5

Is it stupid to build a regex based parser?

redDragonzz
  • 1,463
  • 1
  • 15
  • 32
  • 11
    ---- it depends ---- – Mauritz Hansen Mar 22 '11 at 09:42
  • You appear to ask two different questions: are you building a language parser and wish to base your parser on a pile of regex? Or are you trying to implement a competitor to [pcre](http://www.pcre.org/) or [Oniguruma](http://www.geocities.jp/kosako3/oniguruma/doc/RE.txt) regular expression parsers? – sarnold Mar 22 '11 at 09:45
  • Is this question related to [VBScript Partial Parser](http://stackoverflow.com/questions/5192774/vbscript-partial-parser)? Perhaps you can join forces with [Sarah Vessels](http://stackoverflow.com/questions/5382088). – Kobi Mar 22 '11 at 10:28
  • Yes, it is stupid. But it is ok to build a regex-based lexer. – SK-logic Mar 22 '11 at 10:28
  • @sarnold: Am trying to build my own parser based on a pile of regex. @kobi: yup, After having a hard time trying to implement a partial parser for VBScript I think let's give Regex a try. – redDragonzz Mar 22 '11 at 10:44
  • 2
    @redDragonzz, in some sense, PEGs (http://en.wikipedia.org/wiki/Parsing_expression_grammar) can be considered as a generalisation of regular expressions. So if you prefer this way of thinking, you can try one of the existing PEG parser generators to build your parser - it is much easier and much more intuitive than a classic lexer + parser combination. – SK-logic Mar 22 '11 at 10:51
  • As @MauritzHansen said, it depends. Primarily on the language you want to parse and the functional capabilities your regular expression library has. – Gumbo Mar 03 '12 at 09:38
  • Yes, I ended up making my own Regex Parsing engine for VBScript. Worked great for quite a number of scenarios, but for some especially nested declarations, doesn't work the way it is supposed to. – redDragonzz Mar 04 '12 at 13:21

6 Answers6

16

Matching nested parens is exceedingly simple using modern patterns. Not counting whitespace, this sort of thing:

\( (?: [^()] *+ | (?0) )* \)

works for mainstream languages like Perl and PHP, plus anything that uses PCRE.

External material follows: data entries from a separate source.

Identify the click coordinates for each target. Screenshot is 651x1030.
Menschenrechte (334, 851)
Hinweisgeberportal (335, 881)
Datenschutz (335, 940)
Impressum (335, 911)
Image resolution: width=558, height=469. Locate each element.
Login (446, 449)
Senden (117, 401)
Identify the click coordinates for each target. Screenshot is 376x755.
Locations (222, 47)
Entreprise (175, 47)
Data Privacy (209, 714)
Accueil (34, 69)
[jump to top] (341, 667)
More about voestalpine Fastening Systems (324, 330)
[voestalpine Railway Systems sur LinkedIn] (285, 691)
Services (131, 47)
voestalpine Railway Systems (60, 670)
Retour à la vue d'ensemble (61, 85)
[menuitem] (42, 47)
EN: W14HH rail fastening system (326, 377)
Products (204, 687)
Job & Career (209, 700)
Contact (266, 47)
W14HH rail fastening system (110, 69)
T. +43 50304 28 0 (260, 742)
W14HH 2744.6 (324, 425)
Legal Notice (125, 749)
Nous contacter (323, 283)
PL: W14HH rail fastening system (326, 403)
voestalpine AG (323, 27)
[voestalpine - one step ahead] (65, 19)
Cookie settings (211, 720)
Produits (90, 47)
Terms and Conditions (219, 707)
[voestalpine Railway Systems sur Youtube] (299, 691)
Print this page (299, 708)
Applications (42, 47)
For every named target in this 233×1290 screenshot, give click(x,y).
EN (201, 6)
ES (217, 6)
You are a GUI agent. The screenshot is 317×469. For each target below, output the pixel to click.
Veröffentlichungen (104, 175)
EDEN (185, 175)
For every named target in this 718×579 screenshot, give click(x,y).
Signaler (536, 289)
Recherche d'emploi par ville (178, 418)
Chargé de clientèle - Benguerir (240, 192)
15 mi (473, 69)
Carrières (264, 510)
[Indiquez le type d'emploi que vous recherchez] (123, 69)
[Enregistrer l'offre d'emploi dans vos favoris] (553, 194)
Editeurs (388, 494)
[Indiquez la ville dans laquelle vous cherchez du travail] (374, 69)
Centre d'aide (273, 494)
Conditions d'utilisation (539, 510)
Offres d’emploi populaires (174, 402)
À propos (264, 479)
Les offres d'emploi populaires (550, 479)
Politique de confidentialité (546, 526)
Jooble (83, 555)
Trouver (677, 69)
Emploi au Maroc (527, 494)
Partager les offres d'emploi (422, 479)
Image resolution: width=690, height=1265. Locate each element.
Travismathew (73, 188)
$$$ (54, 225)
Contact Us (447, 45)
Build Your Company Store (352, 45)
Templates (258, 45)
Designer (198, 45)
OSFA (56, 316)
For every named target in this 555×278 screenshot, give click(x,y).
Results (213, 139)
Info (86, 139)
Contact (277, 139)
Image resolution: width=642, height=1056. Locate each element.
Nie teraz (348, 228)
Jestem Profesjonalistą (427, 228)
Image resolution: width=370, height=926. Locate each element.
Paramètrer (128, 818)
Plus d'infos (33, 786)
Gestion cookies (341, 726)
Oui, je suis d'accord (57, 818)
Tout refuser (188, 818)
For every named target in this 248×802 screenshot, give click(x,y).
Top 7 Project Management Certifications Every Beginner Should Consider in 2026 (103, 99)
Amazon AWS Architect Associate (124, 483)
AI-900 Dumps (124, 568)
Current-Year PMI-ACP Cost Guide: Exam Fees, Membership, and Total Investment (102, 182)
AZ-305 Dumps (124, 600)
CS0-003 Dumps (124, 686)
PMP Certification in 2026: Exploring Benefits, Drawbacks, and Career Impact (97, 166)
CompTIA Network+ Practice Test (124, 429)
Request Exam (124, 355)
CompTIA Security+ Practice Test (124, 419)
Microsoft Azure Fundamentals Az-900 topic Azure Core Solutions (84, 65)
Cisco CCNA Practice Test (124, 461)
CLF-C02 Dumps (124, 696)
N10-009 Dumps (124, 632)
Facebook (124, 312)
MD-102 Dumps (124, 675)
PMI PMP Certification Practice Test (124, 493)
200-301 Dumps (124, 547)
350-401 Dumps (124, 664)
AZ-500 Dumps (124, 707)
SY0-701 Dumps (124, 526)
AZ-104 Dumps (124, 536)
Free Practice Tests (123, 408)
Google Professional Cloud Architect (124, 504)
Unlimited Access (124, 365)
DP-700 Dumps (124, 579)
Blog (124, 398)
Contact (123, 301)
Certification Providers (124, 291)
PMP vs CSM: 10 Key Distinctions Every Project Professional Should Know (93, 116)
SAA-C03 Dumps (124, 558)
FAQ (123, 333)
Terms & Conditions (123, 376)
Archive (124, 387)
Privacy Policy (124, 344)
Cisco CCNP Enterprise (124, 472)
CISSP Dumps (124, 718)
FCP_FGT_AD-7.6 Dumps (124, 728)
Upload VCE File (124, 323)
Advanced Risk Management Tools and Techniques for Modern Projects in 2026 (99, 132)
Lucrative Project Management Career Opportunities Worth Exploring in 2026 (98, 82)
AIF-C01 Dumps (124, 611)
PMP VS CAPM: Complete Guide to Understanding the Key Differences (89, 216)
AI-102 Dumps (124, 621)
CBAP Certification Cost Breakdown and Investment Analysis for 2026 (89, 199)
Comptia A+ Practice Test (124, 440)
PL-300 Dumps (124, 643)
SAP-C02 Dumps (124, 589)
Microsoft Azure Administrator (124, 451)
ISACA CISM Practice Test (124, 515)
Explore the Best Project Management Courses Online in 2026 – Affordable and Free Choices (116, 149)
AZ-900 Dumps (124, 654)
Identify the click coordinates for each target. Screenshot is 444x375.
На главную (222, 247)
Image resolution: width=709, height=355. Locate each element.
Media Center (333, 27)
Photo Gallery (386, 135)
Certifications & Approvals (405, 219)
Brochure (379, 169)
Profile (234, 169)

However, you really need grammatical regexes for a full parse, or you’ll go nuts. Don’t use a language whose regexes don’t support breaking regexes down into smaller units, or which don’t support proper debugging of their compilation and execution. Life’s too short for low-level hackery. Might as well go back to assembly language if you’re going to do that.

I’ve written about recursive patterns, grammatical patterns, and parsing quite a bit: for example, see here for parsing approaches and here for lexer approaches; also, the final solution here.

Also, Perl’s Regexp::Grammars module is especially useful in turning grammatical regexes into parsing structures.

So by all means, go for it. You’ll learn a lot that way.

Ken Williams
  • 19,823
  • 7
  • 71
  • 126
tchrist
  • 74,913
  • 28
  • 118
  • 169
  • 1
    +1 Wish I could give you +100! The excellent cited references are now bookmarked. – ridgerunner Mar 22 '11 at 19:53
  • Although you can somewhat using RegExp for parsing, It remains a stupid idea (can't build syntax tree or make any sense of the input ...) and this http://stackoverflow.com/questions/1732348/regex-match-open-tags-except-xhtml-self-contained-tags – Noctisdark Mar 11 '16 at 18:32
8

For work? Yes. For learning? No.

Matt
  • 3,568
  • 2
  • 23
  • 31
1

The allure of parsing your own little languages with regular expressions cannot be overstated: most sysadmins could write a simple language parser entirely in Perl very quickly, but parsing the same language with lex/yacc would take most programmers a few hours.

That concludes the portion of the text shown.